======== Input records ========
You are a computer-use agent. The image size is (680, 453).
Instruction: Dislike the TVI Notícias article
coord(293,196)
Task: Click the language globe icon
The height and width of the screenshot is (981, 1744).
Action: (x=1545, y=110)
========
======== Input records ========
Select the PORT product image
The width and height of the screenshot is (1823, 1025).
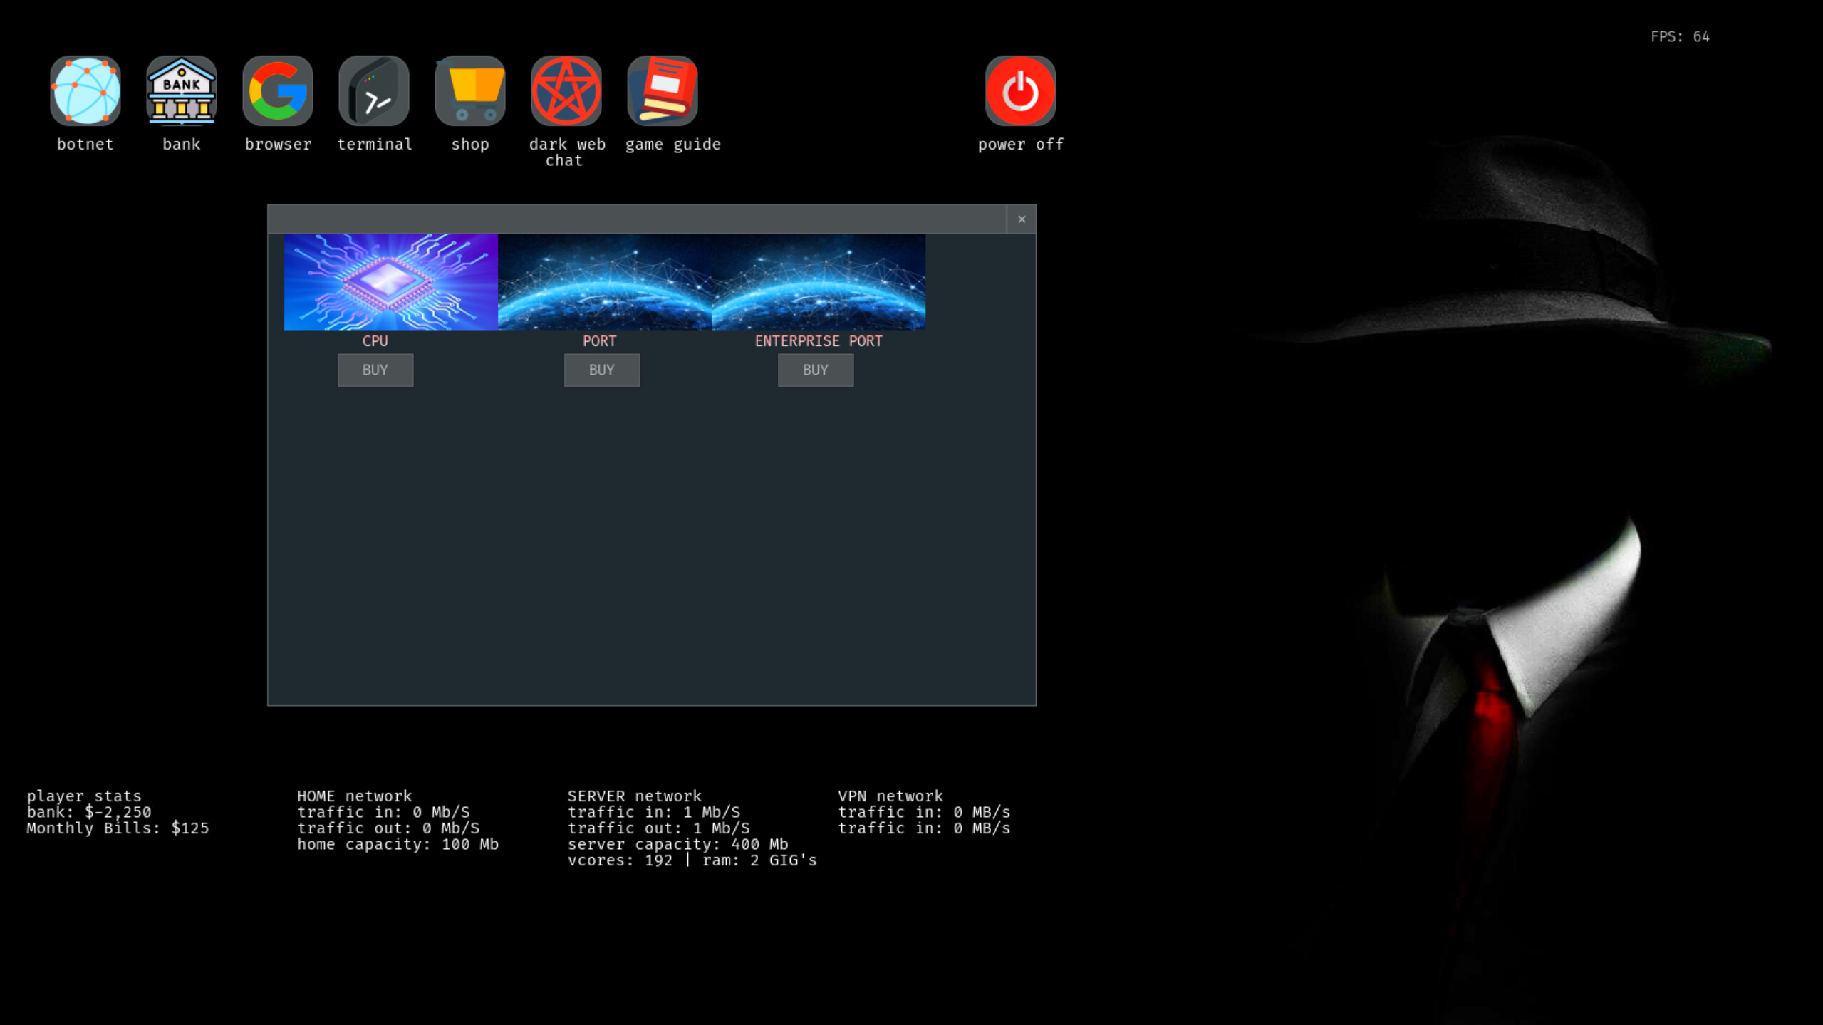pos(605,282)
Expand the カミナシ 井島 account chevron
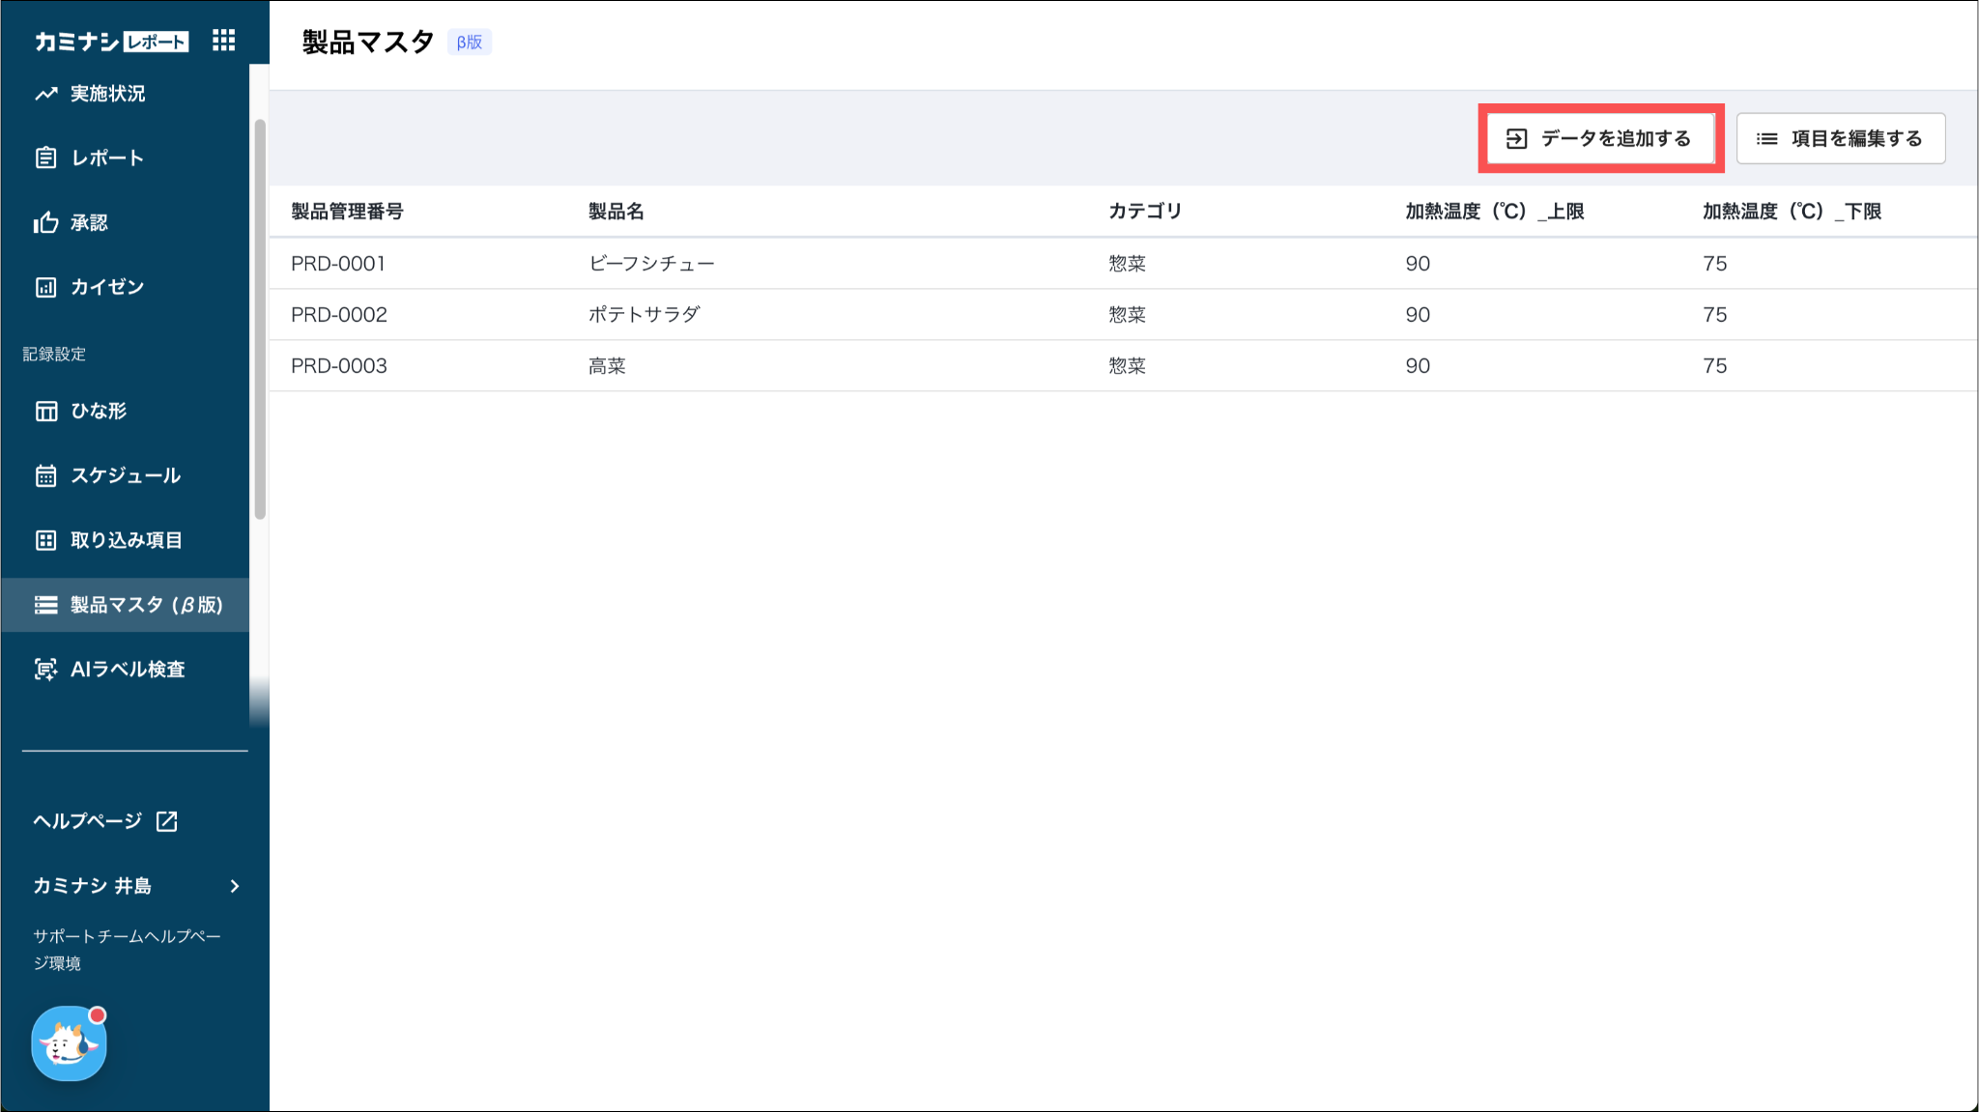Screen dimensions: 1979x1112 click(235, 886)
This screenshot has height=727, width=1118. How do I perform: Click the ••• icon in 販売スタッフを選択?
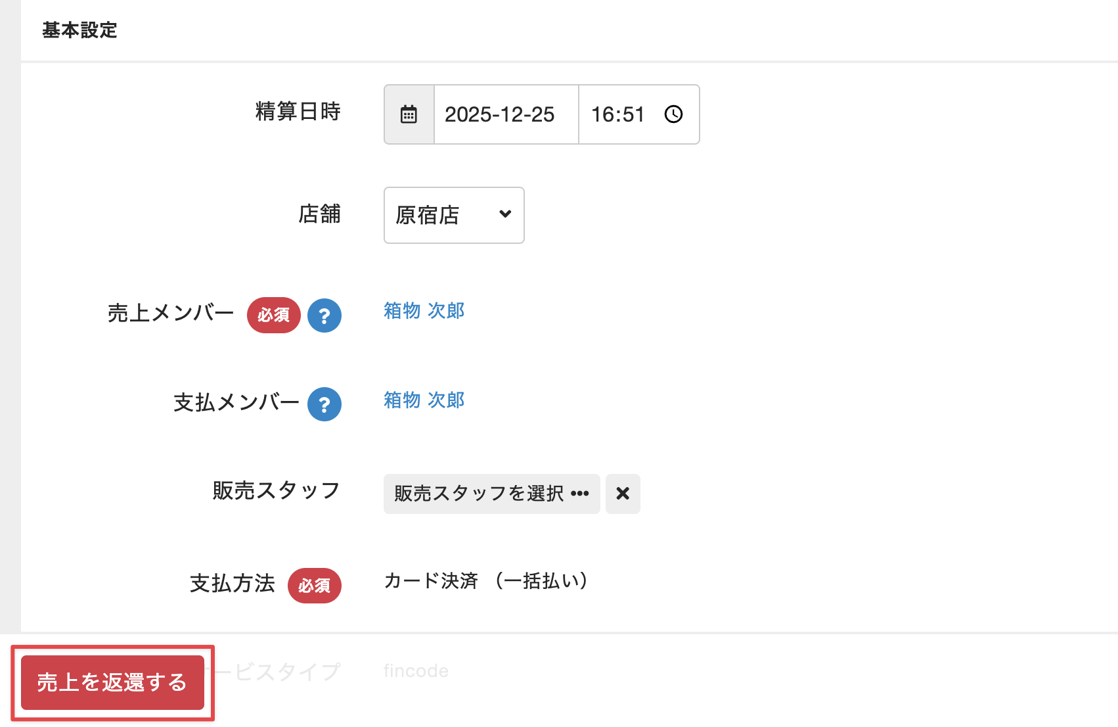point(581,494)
========
_What is required_:
List all lines in the material containing the string "image".

_Completed exercise_:
You are a computer-use agent. The image size is (680, 453).
Select the PORT product image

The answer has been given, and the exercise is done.